The Many Applications of Artificial Intelligence
Investor’s Business Daily writes about artificial intelligence stocks and notes, as we did, that although there are few companies that are strictly AI investments there are lots of companies applying the technology to their products and services. Among the many companies under Nasdaq you will find ones that will be powerhouses in AI.
It’s no secret that Alphabet (GOOGL), Microsoft (MSFT), Facebook (FB) and Amazon.com (AMZN) are all spending big bucks on AI technology. The tech giants are putting AI in consumer products and services, such as voice-activated smart home devices. Amazon, Google and Microsoft also are pushing AI technology into cloud computing.
Other companies highlighted in the article are IBM, Accenture, Epam Systems, Adobe Systems, Salesforce.com, Trade Desk, MTCH, IAC, Five9, Nvidia, Fortinet, Palo Alto Networks, VISA, and MasterCard.
The point is that artificial intelligence will have many possible applications. And, it will be how effectively a company applies the technology that will make the difference for the investor.
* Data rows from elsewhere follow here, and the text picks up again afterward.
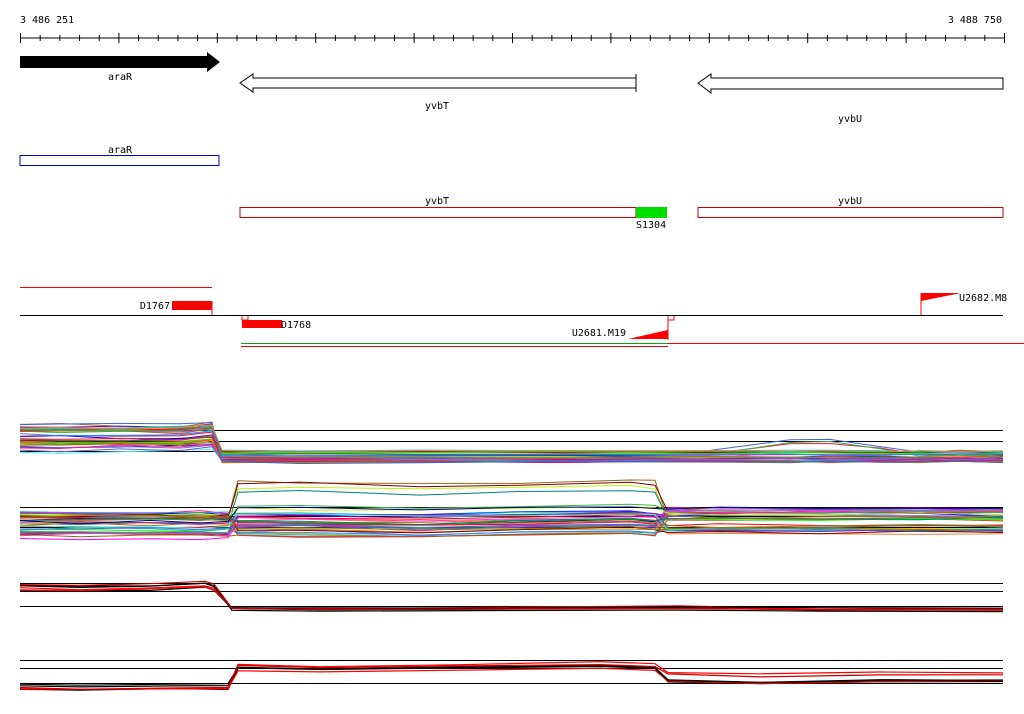 This screenshot has height=714, width=1024. I want to click on transcript-box-yvbT, so click(438, 212).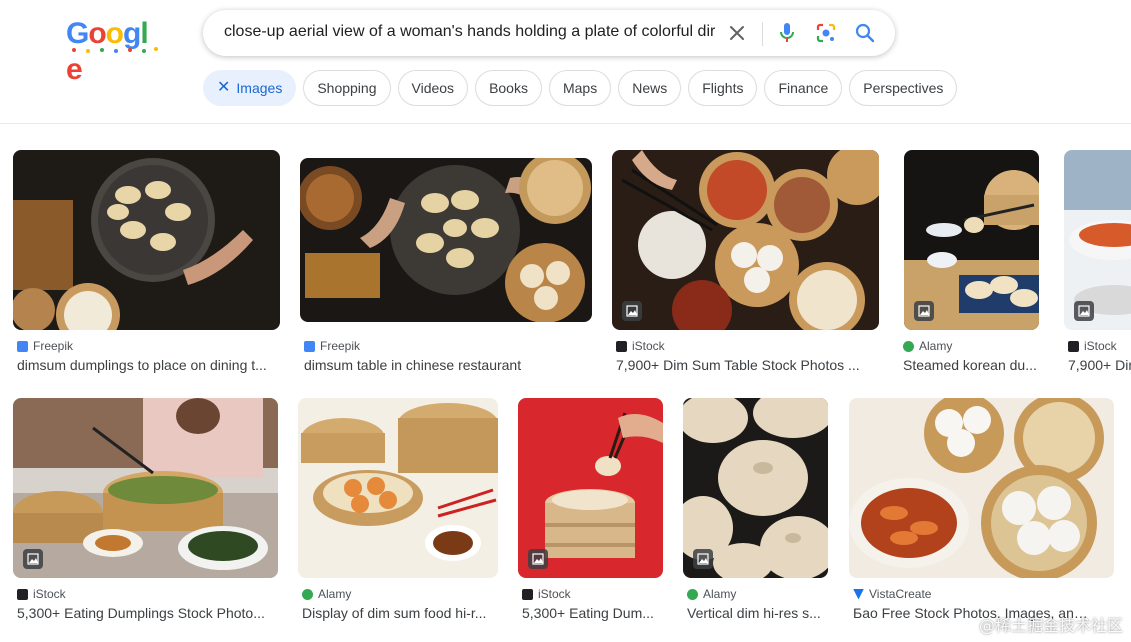 The height and width of the screenshot is (642, 1131). I want to click on chip-images: ✕ Images, so click(250, 88).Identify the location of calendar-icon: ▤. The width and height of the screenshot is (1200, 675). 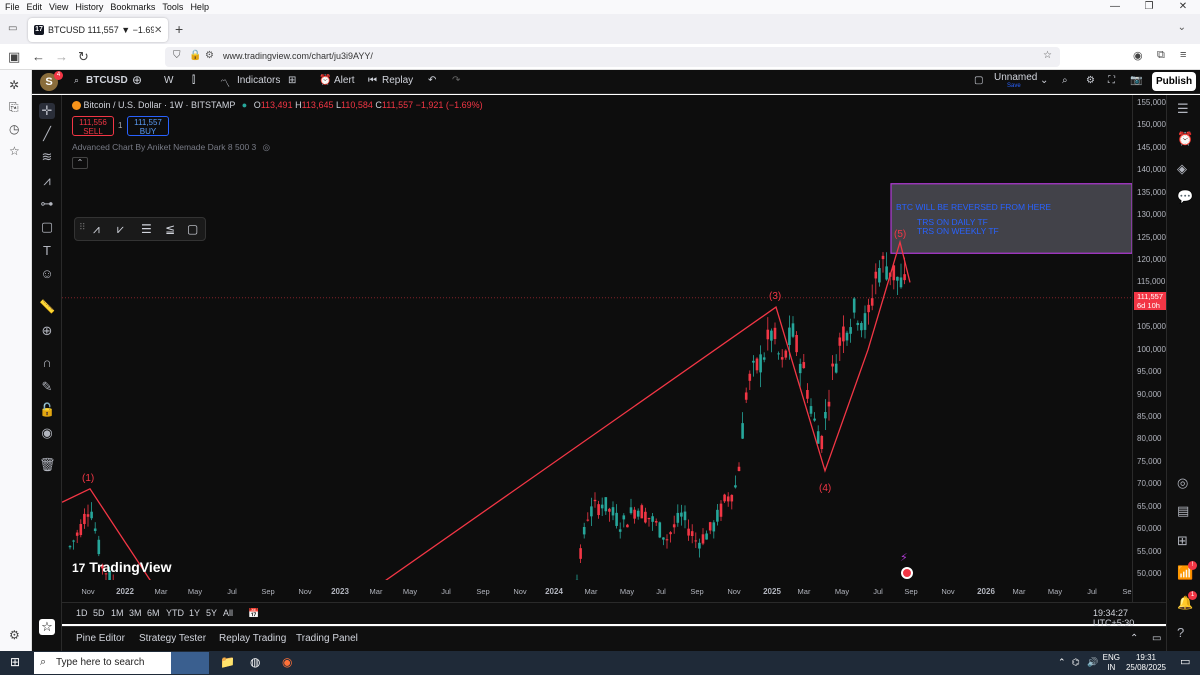
(1183, 511).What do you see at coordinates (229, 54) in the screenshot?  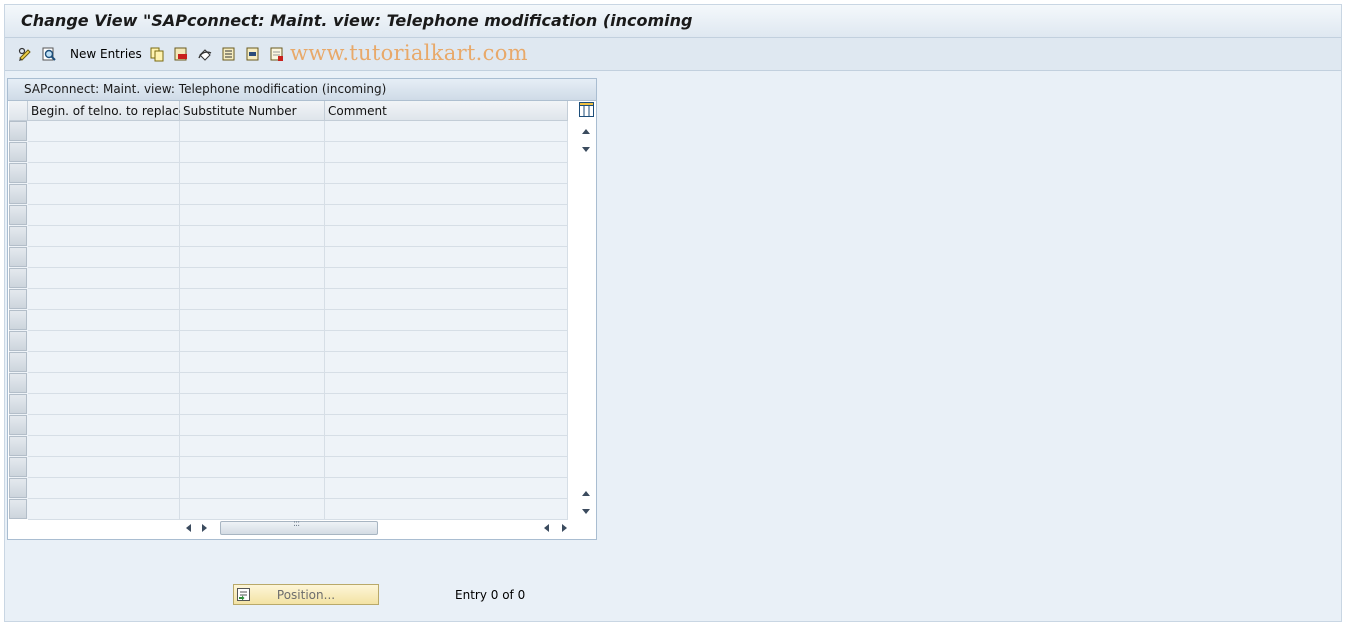 I see `select-all-icon` at bounding box center [229, 54].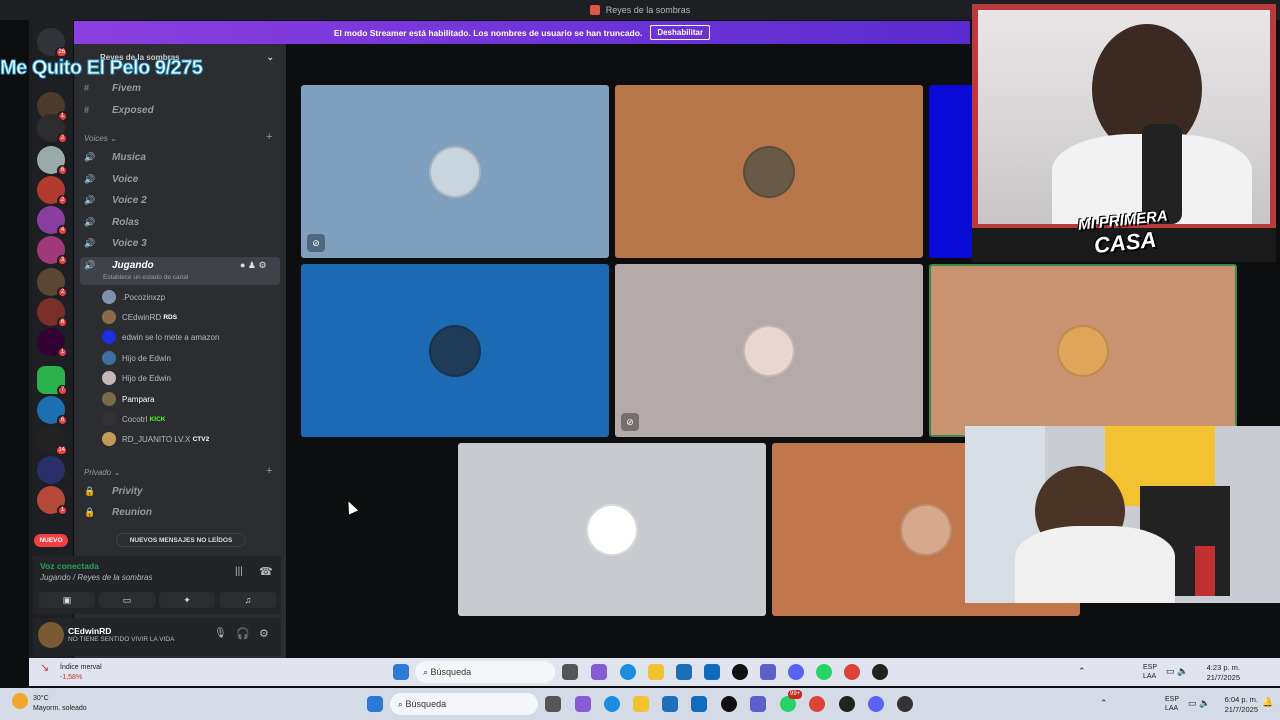 The width and height of the screenshot is (1280, 720). I want to click on channel-fivem: # Fivem, so click(112, 88).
Selling Picks and Shovels Instead of Digging for Gold
A famous observation from the days of the 19th century California Gold Rush was that you were more likely to prosper selling picks and shovels to eager miners than by digging for gold yourself.
This thought may apply to the field of artificial intelligence as well. Applications of this advanced technology require lots and lots of advanced chips. The leader in this area so far is Nvidia but companies like Tesla are now starting to design and manufacture their own chips.
Forbes reported on why Tesla dropped Nvidia’s AI platform last year and replaced it with its own.
According to Musk, the Nvidia Drive PX2 computing platform – with one Pascal GPU and 2 Parker processors or CPUs – currently used in Tesla’s custom autonomous computerAutopilot Hardware 2.5 can process 200 frames a second, compared to “over 2,000 frames a second” with full redundancy and fail-over with Tesla’s designed computer.
Nvidia supplies chips for the likes of Mercedes and Honda. To the extent that a maker of self-driving cars wants to buy their chips instead of building that technology from the ground up, they will use someone like Nvidia, a leader in the field.